WHAT NEEDS TO BE DONE:
Output each line of the records below as a string in a JSON list, one string per line and no strings for blank lines.

EXTRACTED INFORMATION:
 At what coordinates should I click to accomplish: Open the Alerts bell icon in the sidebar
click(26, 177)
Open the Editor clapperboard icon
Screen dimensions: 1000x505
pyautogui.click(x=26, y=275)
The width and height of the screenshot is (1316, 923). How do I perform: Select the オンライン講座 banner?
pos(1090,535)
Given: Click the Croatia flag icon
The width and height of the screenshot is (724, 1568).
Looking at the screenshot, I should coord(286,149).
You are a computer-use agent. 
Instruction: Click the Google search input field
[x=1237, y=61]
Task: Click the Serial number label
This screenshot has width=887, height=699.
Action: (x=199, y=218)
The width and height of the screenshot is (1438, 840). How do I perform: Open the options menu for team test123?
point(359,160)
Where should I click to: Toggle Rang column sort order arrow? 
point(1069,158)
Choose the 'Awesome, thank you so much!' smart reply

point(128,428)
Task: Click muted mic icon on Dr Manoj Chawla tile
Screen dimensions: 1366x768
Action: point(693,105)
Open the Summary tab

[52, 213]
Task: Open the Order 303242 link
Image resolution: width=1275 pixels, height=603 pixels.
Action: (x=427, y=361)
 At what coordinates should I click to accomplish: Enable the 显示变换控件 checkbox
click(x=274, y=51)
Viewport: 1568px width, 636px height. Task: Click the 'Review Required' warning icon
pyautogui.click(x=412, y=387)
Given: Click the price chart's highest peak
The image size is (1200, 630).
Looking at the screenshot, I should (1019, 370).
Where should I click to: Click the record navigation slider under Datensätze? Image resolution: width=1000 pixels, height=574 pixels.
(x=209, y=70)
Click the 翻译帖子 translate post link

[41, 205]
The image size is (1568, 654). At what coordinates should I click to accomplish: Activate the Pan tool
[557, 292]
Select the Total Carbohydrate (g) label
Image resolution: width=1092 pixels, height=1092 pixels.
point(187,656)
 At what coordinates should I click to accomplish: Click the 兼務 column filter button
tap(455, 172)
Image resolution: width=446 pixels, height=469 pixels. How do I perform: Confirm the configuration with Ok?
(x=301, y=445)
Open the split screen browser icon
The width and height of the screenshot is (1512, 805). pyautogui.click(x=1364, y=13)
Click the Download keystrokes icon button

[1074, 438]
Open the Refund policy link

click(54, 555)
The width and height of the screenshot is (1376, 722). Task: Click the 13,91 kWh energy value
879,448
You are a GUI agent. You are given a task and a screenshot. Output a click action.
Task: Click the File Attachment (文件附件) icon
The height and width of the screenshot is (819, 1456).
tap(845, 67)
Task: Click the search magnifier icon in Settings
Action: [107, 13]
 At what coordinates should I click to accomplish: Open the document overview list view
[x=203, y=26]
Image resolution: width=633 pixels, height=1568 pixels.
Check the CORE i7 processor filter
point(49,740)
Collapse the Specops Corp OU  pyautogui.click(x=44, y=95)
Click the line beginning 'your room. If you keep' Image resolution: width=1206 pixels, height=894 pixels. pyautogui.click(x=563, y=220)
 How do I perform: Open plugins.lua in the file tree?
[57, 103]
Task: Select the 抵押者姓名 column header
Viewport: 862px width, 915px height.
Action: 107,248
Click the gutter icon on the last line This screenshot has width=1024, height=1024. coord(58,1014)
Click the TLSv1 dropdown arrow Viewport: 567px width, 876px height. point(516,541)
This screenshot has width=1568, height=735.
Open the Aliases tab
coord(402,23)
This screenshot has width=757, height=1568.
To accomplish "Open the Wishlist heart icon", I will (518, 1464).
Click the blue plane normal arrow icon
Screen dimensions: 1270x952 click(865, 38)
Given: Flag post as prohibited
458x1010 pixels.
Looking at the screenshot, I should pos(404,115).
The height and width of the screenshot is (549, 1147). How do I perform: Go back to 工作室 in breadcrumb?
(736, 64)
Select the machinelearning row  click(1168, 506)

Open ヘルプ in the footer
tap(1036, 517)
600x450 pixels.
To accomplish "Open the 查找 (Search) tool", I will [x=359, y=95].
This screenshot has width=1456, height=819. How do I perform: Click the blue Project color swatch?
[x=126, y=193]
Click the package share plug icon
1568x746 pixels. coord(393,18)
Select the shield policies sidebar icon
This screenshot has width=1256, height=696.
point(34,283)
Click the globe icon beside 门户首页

EXERCISE RESPONSE:
[
  " At what coordinates should I click to accomplish: Open the Alerts bell icon in the sidebar",
  "click(26, 177)",
  "Open the Editor clapperboard icon",
  "Screen dimensions: 1000x505",
  "pyautogui.click(x=26, y=275)",
  "The width and height of the screenshot is (1316, 923). How do I perform: Select the オンライン講座 banner?",
  "pos(1090,535)",
  "Given: Click the Croatia flag icon",
  "The width and height of the screenshot is (724, 1568).",
  "Looking at the screenshot, I should coord(286,149).",
  "You are a computer-use agent. ",
  "Instruction: Click the Google search input field",
  "[x=1237, y=61]",
  "Task: Click the Serial number label",
  "This screenshot has width=887, height=699.",
  "Action: (x=199, y=218)",
  "The width and height of the screenshot is (1438, 840). How do I perform: Open the options menu for team test123?",
  "point(359,160)",
  "Where should I click to: Toggle Rang column sort order arrow? ",
  "point(1069,158)",
  "Choose the 'Awesome, thank you so much!' smart reply",
  "point(128,428)",
  "Task: Click muted mic icon on Dr Manoj Chawla tile",
  "Screen dimensions: 1366x768",
  "Action: point(693,105)",
  "Open the Summary tab",
  "[52, 213]",
  "Task: Open the Order 303242 link",
  "Image resolution: width=1275 pixels, height=603 pixels.",
  "Action: (x=427, y=361)",
  " At what coordinates should I click to accomplish: Enable the 显示变换控件 checkbox",
  "click(x=274, y=51)",
  "Viewport: 1568px width, 636px height. Task: Click the 'Review Required' warning icon",
  "pyautogui.click(x=412, y=387)",
  "Given: Click the price chart's highest peak",
  "The image size is (1200, 630).",
  "Looking at the screenshot, I should (1019, 370).",
  "Where should I click to: Click the record navigation slider under Datensätze? Image resolution: width=1000 pixels, height=574 pixels.",
  "(x=209, y=70)",
  "Click the 翻译帖子 translate post link",
  "[41, 205]",
  "The image size is (1568, 654). At what coordinates should I click to accomplish: Activate the Pan tool",
  "[557, 292]",
  "Select the Total Carbohydrate (g) label",
  "Image resolution: width=1092 pixels, height=1092 pixels.",
  "point(187,656)",
  " At what coordinates should I click to accomplish: Click the 兼務 column filter button",
  "tap(455, 172)",
  "Image resolution: width=446 pixels, height=469 pixels. How do I perform: Confirm the configuration with Ok?",
  "(x=301, y=445)",
  "Open the split screen browser icon",
  "The width and height of the screenshot is (1512, 805). pyautogui.click(x=1364, y=13)",
  "Click the Download keystrokes icon button",
  "[1074, 438]",
  "Open the Refund policy link",
  "click(54, 555)",
  "The width and height of the screenshot is (1376, 722). Task: Click the 13,91 kWh energy value",
  "879,448",
  "You are a GUI agent. You are given a task and a screenshot. Output a click action.",
  "Task: Click the File Attachment (文件附件) icon",
  "The height and width of the screenshot is (819, 1456).",
  "tap(845, 67)",
  "Task: Click the search magnifier icon in Settings",
  "Action: [107, 13]",
  " At what coordinates should I click to accomplish: Open the document overview list view",
  "[x=203, y=26]",
  "Image resolution: width=633 pixels, height=1568 pixels.",
  "Check the CORE i7 processor filter",
  "point(49,740)",
  "Collapse the Specops Corp OU  pyautogui.click(x=44, y=95)",
  "Click the line beginning 'your room. If you keep' Image resolution: width=1206 pixels, height=894 pixels. pyautogui.click(x=563, y=220)",
  " How do I perform: Open plugins.lua in the file tree?",
  "[57, 103]",
  "Task: Select the 抵押者姓名 column header",
  "Viewport: 862px width, 915px height.",
  "Action: 107,248",
  "Click the gutter icon on the last line This screenshot has width=1024, height=1024. coord(58,1014)",
  "Click the TLSv1 dropdown arrow Viewport: 567px width, 876px height. point(516,541)",
  "This screenshot has width=1568, height=735.",
  "Open the Aliases tab",
  "coord(402,23)",
  "This screenshot has width=757, height=1568.",
  "To accomplish \"Open the Wishlist heart icon\", I will (518, 1464).",
  "Click the blue plane normal arrow icon",
  "Screen dimensions: 1270x952 click(865, 38)",
  "Given: Flag post as prohibited",
  "458x1010 pixels.",
  "Looking at the screenshot, I should pos(404,115).",
  "The height and width of the screenshot is (549, 1147). How do I perform: Go back to 工作室 in breadcrumb?",
  "(736, 64)",
  "Select the machinelearning row  click(1168, 506)",
  "Open ヘルプ in the footer",
  "tap(1036, 517)",
  "600x450 pixels.",
  "To accomplish \"Open the 查找 (Search) tool\", I will [x=359, y=95].",
  "This screenshot has width=1456, height=819. How do I perform: Click the blue Project color swatch?",
  "[x=126, y=193]",
  "Click the package share plug icon",
  "1568x746 pixels. coord(393,18)",
  "Select the shield policies sidebar icon",
  "This screenshot has width=1256, height=696.",
  "point(34,283)",
  "Click the globe icon beside 门户首页"
]